* _EXERCISE DIRECTIONS_
Only the lines from the one with "Noticias (68, 328)" through the end of the material, both ends included, should be retyped exactly.

___

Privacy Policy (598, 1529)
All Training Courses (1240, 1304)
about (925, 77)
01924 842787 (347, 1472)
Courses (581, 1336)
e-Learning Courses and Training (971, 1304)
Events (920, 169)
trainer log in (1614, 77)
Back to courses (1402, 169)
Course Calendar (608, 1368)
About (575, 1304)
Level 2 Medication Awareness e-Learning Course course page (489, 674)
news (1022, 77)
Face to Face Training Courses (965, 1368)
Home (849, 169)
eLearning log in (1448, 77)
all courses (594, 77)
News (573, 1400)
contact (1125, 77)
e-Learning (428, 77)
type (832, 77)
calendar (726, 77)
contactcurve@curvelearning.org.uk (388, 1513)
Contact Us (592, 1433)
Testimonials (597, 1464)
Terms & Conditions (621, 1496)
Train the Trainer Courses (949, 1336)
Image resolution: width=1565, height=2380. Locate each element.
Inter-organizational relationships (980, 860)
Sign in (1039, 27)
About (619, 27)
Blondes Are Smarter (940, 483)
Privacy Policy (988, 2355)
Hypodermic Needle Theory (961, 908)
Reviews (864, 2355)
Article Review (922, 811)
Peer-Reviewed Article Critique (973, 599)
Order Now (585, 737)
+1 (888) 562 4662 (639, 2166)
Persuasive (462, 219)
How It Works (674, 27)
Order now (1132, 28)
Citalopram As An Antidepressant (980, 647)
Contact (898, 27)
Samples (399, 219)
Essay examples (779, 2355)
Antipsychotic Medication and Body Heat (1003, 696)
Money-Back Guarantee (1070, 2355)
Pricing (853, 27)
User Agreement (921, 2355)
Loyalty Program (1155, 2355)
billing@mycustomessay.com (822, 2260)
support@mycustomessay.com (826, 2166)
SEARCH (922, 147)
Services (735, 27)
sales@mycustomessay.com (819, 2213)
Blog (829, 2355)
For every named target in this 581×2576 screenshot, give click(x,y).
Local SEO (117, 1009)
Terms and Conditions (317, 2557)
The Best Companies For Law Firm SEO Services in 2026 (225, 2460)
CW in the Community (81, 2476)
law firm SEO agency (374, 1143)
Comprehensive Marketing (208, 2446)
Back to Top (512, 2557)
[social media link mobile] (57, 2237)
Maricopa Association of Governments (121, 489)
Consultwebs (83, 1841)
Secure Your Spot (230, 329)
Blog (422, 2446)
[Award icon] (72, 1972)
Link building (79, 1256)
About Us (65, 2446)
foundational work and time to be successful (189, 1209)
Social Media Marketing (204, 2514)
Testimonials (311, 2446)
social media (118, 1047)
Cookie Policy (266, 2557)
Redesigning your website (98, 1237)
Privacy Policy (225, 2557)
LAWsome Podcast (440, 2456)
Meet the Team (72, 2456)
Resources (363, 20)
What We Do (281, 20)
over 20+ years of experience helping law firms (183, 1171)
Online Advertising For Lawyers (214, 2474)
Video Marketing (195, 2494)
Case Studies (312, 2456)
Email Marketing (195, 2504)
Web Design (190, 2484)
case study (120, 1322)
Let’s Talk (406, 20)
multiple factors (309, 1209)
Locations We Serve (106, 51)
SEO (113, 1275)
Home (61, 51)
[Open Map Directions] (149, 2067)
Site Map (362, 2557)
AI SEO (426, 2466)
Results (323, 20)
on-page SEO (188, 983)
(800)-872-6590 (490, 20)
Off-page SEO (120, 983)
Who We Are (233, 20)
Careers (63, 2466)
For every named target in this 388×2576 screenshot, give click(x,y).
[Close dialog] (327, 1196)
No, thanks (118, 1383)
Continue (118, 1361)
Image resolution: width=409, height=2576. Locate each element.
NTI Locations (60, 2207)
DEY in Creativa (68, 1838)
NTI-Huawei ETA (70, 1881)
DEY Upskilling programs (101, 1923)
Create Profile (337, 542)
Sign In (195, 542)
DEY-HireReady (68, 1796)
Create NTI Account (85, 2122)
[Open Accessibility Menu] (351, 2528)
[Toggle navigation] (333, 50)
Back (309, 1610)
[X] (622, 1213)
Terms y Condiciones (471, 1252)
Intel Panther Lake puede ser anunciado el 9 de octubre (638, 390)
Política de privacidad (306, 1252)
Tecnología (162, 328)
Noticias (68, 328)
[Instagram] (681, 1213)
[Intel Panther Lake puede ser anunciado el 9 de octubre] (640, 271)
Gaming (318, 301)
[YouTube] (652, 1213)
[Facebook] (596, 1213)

___

* _WRITTEN SOLUTION_
Noticias (68, 328)
[Instagram] (681, 1213)
[Intel Panther Lake puede ser anunciado el 9 de octubre] (640, 271)
Gaming (318, 301)
[YouTube] (652, 1213)
[Facebook] (596, 1213)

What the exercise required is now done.